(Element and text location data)
────────────────────

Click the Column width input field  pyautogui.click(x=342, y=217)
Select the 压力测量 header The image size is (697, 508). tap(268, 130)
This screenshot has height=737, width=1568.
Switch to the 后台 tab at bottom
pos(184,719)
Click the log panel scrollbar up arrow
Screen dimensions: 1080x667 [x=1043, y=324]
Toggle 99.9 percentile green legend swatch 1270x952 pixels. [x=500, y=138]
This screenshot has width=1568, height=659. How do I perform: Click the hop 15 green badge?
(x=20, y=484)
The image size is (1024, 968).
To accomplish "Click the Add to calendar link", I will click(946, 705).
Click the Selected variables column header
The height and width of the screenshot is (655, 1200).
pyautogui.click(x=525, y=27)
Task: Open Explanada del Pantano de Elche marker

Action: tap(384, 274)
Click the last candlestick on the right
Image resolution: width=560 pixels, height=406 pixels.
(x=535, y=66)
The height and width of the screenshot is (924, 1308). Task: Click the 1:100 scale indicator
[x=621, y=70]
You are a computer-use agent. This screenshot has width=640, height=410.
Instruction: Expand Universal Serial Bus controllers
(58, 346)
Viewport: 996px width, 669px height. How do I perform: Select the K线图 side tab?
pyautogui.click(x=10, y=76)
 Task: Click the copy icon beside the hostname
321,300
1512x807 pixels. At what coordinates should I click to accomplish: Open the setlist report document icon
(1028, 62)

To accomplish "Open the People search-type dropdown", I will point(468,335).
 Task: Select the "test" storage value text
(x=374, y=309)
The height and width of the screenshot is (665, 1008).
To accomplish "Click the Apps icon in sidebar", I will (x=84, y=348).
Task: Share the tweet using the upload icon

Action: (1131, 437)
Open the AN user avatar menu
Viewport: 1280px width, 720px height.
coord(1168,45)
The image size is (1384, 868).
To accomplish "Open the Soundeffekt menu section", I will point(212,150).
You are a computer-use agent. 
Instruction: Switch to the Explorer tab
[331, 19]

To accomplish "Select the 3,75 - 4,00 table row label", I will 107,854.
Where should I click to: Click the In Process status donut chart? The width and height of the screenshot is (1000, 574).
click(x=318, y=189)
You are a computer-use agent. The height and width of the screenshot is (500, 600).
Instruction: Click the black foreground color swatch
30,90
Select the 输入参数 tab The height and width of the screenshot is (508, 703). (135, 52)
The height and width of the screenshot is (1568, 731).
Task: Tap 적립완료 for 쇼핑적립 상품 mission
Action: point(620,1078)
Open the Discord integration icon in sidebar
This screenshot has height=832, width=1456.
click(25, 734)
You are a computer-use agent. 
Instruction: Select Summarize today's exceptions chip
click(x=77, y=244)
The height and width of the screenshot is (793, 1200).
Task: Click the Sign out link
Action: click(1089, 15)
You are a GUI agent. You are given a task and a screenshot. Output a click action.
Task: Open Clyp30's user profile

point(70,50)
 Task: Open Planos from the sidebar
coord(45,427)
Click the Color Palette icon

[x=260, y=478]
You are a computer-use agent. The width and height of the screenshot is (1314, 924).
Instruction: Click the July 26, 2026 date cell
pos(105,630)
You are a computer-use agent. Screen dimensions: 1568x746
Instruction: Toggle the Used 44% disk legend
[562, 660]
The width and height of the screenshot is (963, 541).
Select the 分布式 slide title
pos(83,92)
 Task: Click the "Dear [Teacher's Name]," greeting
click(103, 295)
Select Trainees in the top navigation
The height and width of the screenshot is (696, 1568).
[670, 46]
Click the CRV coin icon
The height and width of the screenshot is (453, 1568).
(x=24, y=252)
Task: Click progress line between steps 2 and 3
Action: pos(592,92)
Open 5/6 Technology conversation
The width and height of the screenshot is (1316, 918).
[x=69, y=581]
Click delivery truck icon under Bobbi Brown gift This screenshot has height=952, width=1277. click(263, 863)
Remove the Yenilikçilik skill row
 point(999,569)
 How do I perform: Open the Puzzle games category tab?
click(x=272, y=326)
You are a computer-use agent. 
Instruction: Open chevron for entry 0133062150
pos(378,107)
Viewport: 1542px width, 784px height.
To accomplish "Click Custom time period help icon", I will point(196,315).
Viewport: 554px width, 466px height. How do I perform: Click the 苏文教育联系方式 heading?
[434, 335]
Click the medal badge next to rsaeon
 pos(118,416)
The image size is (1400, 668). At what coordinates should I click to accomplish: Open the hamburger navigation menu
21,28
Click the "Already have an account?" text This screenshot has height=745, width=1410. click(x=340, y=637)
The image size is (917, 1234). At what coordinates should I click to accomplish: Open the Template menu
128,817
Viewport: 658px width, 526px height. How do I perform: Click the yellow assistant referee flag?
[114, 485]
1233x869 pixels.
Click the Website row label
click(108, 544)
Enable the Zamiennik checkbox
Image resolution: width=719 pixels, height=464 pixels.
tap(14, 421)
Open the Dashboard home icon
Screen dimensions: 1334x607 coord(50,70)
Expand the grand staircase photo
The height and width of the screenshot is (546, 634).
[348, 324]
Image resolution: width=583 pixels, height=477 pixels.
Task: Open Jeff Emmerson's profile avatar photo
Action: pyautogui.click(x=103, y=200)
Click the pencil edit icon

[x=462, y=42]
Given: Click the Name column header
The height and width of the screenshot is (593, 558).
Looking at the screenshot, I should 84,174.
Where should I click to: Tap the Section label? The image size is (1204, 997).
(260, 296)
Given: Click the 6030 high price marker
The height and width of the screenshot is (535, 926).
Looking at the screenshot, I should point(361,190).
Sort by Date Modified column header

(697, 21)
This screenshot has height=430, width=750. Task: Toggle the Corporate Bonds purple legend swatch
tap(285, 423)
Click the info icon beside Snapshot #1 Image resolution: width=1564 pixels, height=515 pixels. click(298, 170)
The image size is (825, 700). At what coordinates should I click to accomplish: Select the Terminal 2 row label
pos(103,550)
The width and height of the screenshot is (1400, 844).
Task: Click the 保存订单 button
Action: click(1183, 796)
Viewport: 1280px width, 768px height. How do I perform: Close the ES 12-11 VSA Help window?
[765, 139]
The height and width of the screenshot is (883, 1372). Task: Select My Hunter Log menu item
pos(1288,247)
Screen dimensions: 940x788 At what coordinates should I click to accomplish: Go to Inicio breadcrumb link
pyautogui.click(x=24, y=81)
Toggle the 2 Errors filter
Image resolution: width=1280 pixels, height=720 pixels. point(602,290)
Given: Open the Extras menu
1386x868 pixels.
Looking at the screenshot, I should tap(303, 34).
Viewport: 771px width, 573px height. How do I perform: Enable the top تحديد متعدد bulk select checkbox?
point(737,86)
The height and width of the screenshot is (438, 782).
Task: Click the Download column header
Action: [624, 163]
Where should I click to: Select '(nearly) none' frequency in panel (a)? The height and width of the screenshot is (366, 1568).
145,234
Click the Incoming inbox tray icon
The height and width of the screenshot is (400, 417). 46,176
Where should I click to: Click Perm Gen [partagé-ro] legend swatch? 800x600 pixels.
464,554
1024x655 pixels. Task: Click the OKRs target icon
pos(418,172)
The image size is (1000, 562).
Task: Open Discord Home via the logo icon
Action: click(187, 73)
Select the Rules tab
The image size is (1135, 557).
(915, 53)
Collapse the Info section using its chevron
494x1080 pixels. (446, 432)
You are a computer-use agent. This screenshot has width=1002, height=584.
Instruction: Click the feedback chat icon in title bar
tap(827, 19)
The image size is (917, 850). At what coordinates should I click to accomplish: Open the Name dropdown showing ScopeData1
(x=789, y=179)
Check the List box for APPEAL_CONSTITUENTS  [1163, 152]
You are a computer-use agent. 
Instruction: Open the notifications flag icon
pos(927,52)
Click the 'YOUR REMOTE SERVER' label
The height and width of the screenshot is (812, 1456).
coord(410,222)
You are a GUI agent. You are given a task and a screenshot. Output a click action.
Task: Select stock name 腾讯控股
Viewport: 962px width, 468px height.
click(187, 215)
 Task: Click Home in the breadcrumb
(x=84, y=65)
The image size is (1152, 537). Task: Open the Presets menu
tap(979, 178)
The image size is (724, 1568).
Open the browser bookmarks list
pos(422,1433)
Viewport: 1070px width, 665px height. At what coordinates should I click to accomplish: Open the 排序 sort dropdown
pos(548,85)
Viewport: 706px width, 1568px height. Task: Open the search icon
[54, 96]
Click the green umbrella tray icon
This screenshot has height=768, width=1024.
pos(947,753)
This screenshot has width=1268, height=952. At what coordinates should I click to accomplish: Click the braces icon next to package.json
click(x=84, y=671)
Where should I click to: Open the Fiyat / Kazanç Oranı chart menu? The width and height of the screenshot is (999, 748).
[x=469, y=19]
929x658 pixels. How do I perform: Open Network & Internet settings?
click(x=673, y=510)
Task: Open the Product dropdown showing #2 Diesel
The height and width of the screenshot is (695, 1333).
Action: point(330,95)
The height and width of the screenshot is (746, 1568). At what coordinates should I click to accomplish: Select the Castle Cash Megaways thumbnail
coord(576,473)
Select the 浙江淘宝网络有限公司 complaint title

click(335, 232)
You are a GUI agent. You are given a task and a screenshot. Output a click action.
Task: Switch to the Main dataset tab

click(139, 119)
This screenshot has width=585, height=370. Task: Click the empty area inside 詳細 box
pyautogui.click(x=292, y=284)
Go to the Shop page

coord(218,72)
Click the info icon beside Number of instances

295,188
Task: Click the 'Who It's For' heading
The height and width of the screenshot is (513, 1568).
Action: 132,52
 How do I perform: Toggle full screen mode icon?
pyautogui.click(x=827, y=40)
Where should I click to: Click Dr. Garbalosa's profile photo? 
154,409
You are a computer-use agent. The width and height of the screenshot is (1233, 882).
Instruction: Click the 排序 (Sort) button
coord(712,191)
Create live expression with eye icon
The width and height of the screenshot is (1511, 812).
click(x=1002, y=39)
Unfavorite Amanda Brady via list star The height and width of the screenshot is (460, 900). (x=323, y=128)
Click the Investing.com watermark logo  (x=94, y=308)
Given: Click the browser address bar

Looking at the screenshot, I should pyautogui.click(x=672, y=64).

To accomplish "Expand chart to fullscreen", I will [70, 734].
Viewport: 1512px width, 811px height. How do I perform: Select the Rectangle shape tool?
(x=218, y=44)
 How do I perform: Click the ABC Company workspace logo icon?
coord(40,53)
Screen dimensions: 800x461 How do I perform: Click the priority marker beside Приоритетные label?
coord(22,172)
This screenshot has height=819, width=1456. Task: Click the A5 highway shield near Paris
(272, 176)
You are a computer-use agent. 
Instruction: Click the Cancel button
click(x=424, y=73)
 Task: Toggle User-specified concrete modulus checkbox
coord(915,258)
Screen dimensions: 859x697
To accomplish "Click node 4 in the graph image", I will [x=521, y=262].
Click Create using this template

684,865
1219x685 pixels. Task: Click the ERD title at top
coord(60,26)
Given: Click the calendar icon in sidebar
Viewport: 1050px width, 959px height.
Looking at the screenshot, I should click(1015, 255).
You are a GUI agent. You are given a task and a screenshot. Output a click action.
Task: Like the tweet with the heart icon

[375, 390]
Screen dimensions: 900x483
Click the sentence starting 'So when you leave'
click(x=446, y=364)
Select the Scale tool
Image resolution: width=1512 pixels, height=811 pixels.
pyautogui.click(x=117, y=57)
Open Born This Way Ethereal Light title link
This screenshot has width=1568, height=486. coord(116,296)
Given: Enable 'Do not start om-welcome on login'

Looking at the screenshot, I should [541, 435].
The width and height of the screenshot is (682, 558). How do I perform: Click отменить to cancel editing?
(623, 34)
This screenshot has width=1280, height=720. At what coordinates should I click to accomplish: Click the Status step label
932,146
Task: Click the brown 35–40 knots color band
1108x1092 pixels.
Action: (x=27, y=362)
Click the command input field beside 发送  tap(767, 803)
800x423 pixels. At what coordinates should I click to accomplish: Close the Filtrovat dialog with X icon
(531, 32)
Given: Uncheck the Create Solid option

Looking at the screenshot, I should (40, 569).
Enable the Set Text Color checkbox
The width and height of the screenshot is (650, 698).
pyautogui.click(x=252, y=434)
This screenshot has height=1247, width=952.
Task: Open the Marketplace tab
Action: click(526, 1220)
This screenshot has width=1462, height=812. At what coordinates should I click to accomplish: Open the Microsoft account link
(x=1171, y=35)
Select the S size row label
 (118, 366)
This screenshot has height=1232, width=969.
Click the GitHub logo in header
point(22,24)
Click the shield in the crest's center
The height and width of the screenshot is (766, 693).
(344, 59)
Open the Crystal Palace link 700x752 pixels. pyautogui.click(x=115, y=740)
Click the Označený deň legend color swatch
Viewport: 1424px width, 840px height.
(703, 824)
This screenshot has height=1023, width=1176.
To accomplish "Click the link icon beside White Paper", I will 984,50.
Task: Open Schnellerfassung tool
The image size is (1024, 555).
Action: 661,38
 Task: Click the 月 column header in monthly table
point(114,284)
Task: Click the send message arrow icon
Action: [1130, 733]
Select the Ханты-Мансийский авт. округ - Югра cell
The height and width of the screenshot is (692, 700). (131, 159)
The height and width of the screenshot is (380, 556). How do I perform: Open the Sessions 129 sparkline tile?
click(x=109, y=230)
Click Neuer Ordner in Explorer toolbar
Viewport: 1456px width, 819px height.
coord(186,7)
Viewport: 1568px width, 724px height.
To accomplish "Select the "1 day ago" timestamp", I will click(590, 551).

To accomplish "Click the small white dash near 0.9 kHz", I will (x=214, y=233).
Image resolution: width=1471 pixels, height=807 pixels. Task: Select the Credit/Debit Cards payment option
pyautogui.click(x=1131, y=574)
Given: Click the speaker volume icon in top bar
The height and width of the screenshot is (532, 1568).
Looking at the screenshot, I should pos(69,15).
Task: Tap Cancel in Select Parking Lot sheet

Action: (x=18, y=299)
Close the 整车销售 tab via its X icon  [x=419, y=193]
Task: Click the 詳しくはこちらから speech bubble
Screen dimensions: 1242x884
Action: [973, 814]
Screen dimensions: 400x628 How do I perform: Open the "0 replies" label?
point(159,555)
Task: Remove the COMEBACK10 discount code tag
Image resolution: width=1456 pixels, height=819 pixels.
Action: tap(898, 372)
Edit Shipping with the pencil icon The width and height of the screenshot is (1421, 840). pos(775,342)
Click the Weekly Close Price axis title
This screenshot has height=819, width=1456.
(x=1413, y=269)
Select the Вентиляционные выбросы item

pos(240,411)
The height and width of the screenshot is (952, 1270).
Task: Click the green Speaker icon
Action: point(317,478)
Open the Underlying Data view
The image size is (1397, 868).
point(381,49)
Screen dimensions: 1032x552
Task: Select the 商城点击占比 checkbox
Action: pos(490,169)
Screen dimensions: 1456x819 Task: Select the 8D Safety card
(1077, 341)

────────────────────

▶ [What you have to do]
Copy the lines from the start of the records up to and including the line containing "Screen dimensions: 1080x667 [x=1043, y=324]", keeping each one identical.

▶ [Completed exercise]
Click the Column width input field  pyautogui.click(x=342, y=217)
Select the 压力测量 header The image size is (697, 508). tap(268, 130)
This screenshot has height=737, width=1568.
Switch to the 后台 tab at bottom
pos(184,719)
Click the log panel scrollbar up arrow
Screen dimensions: 1080x667 [x=1043, y=324]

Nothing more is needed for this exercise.